From: Keir Fraser <keir@xen.org>
To: George Dunlap <George.Dunlap@eu.citrix.com>
Cc: "xen-devel@lists.xensource.com" <xen-devel@lists.xensource.com>
Subject: Re: [PATCH] xen: Implement domain runstates
Date: Tue, 23 Nov 2010 15:00:15 +0000 [thread overview]
Message-ID: <C911877F.ADA4%keir@xen.org> (raw)

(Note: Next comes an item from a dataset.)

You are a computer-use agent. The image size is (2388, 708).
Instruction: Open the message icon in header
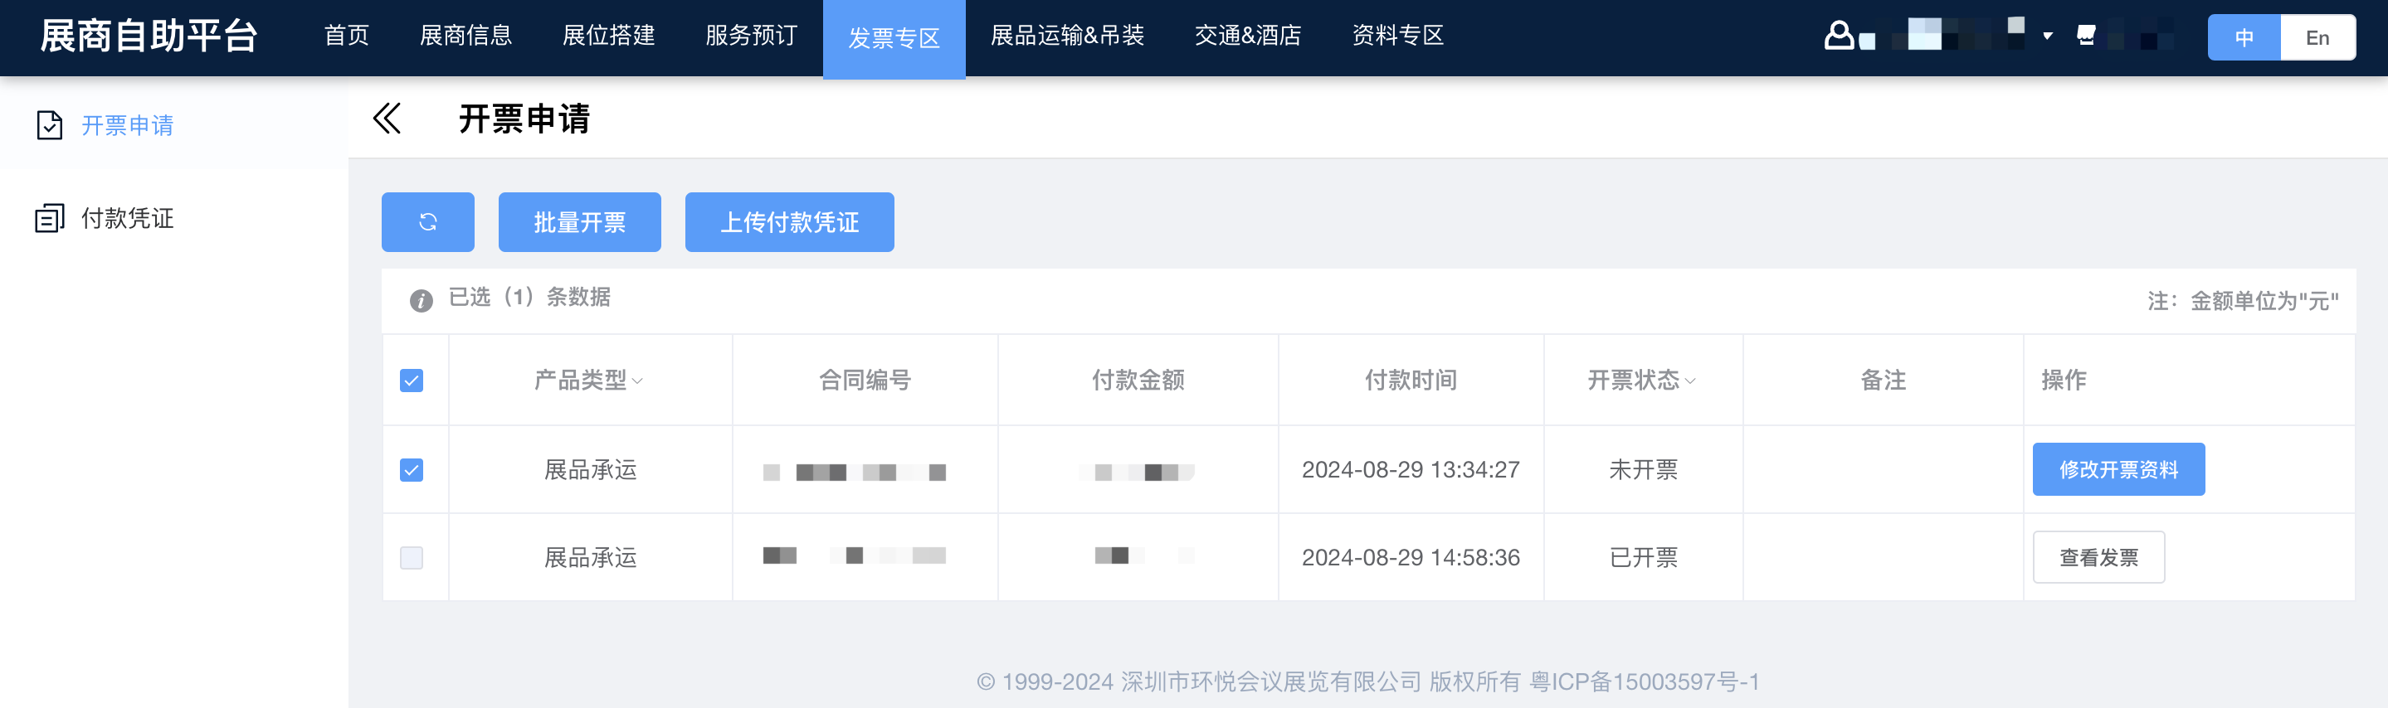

In-Reply-To: <4CEBCE60.2030403@eu.citrix.com>
On 23/11/2010 14:23, "George Dunlap" <George.Dunlap@eu.citrix.com> wrote:
> There is a difference: how the various runstates of the vcpus were
> correlated.
>
> So for example, suppose you have 2 vcpus with the following runstates:
> v0: running 50%, runnable 25%, blocked 25%
> v1: running 50%, runnable 25%, blocked 25%
>
> That could break down like this:
> full run: 25%
> concurrency hazard: 50%
> blocked: 25%
>
> Or like this:
> full run: 5%
> concurrency hazard: 50%
> partial run: 40%
> blocked: 5%
>
> Or like this:
> full contention: 20%
> full run: 50%
> concurrency hazard: 5%
> blocked: 25%
>
> To me those tell very different stories about what the VM's workload is
> like and what it's getting cpu-wise from Xen.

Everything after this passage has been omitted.